### Exercise instructions
Print all entries below exactly as they appear.

Stored data entries:
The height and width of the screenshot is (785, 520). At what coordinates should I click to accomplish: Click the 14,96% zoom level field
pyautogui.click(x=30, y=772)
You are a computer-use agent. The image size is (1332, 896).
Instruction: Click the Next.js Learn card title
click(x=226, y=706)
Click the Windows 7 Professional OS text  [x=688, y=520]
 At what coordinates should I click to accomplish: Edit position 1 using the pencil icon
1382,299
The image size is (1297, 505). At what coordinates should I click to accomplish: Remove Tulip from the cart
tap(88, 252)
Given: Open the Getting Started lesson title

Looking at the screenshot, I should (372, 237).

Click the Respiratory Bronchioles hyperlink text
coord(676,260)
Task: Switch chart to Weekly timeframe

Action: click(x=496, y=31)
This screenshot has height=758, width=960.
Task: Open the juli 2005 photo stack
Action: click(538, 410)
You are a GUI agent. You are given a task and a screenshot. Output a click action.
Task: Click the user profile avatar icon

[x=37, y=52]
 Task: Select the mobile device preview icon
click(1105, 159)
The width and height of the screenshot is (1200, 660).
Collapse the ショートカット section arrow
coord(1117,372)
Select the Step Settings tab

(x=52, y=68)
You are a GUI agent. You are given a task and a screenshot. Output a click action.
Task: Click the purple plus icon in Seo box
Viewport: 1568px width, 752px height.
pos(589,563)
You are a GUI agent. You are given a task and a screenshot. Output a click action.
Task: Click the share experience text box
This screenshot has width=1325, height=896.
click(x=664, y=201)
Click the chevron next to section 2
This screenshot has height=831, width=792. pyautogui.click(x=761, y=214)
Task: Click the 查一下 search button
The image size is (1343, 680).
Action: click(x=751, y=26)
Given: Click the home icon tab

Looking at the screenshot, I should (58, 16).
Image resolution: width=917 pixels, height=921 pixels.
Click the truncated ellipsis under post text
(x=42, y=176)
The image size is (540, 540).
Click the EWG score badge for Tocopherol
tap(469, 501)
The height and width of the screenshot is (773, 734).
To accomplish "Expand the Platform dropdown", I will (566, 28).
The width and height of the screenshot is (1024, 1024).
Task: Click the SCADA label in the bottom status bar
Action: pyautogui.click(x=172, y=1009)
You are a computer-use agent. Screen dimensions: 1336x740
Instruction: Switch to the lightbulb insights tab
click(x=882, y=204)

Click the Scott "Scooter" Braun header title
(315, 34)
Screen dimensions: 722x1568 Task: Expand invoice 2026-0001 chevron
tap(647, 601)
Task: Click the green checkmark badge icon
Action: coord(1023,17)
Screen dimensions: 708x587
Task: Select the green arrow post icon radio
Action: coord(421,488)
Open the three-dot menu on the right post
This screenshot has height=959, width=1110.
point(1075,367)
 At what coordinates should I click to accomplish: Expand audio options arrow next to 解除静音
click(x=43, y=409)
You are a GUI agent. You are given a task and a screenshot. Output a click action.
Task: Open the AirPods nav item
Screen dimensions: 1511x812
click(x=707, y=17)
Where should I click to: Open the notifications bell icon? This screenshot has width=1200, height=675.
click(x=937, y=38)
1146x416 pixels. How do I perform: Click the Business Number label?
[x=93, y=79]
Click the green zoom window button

### Exercise answer
The height and width of the screenshot is (785, 520). At what coordinates should I click to accomplish: Click the 14,96% zoom level field
pyautogui.click(x=30, y=772)
You are a computer-use agent. The image size is (1332, 896).
Instruction: Click the Next.js Learn card title
click(x=226, y=706)
Click the Windows 7 Professional OS text  [x=688, y=520]
 At what coordinates should I click to accomplish: Edit position 1 using the pencil icon
1382,299
The image size is (1297, 505). At what coordinates should I click to accomplish: Remove Tulip from the cart
tap(88, 252)
Given: Open the Getting Started lesson title

Looking at the screenshot, I should (372, 237).

Click the Respiratory Bronchioles hyperlink text
coord(676,260)
Task: Switch chart to Weekly timeframe

Action: click(x=496, y=31)
This screenshot has height=758, width=960.
Task: Open the juli 2005 photo stack
Action: click(538, 410)
You are a GUI agent. You are given a task and a screenshot. Output a click action.
Task: Click the user profile avatar icon

[x=37, y=52]
 Task: Select the mobile device preview icon
click(1105, 159)
The width and height of the screenshot is (1200, 660).
Collapse the ショートカット section arrow
coord(1117,372)
Select the Step Settings tab

(x=52, y=68)
You are a GUI agent. You are given a task and a screenshot. Output a click action.
Task: Click the purple plus icon in Seo box
Viewport: 1568px width, 752px height.
pos(589,563)
You are a GUI agent. You are given a task and a screenshot. Output a click action.
Task: Click the share experience text box
This screenshot has width=1325, height=896.
click(x=664, y=201)
Click the chevron next to section 2
This screenshot has height=831, width=792. pyautogui.click(x=761, y=214)
Task: Click the 查一下 search button
The image size is (1343, 680).
Action: click(x=751, y=26)
Given: Click the home icon tab

Looking at the screenshot, I should (58, 16).
Image resolution: width=917 pixels, height=921 pixels.
Click the truncated ellipsis under post text
(x=42, y=176)
The image size is (540, 540).
Click the EWG score badge for Tocopherol
tap(469, 501)
The height and width of the screenshot is (773, 734).
To accomplish "Expand the Platform dropdown", I will (566, 28).
The width and height of the screenshot is (1024, 1024).
Task: Click the SCADA label in the bottom status bar
Action: pyautogui.click(x=172, y=1009)
You are a computer-use agent. Screen dimensions: 1336x740
Instruction: Switch to the lightbulb insights tab
click(x=882, y=204)

Click the Scott "Scooter" Braun header title
(315, 34)
Screen dimensions: 722x1568 Task: Expand invoice 2026-0001 chevron
tap(647, 601)
Task: Click the green checkmark badge icon
Action: coord(1023,17)
Screen dimensions: 708x587
Task: Select the green arrow post icon radio
Action: coord(421,488)
Open the three-dot menu on the right post
This screenshot has height=959, width=1110.
point(1075,367)
 At what coordinates should I click to accomplish: Expand audio options arrow next to 解除静音
click(x=43, y=409)
You are a GUI agent. You are given a task and a screenshot. Output a click action.
Task: Open the AirPods nav item
Screen dimensions: 1511x812
click(x=707, y=17)
Where should I click to: Open the notifications bell icon? This screenshot has width=1200, height=675.
click(x=937, y=38)
1146x416 pixels. How do I perform: Click the Business Number label?
[x=93, y=79]
Click the green zoom window button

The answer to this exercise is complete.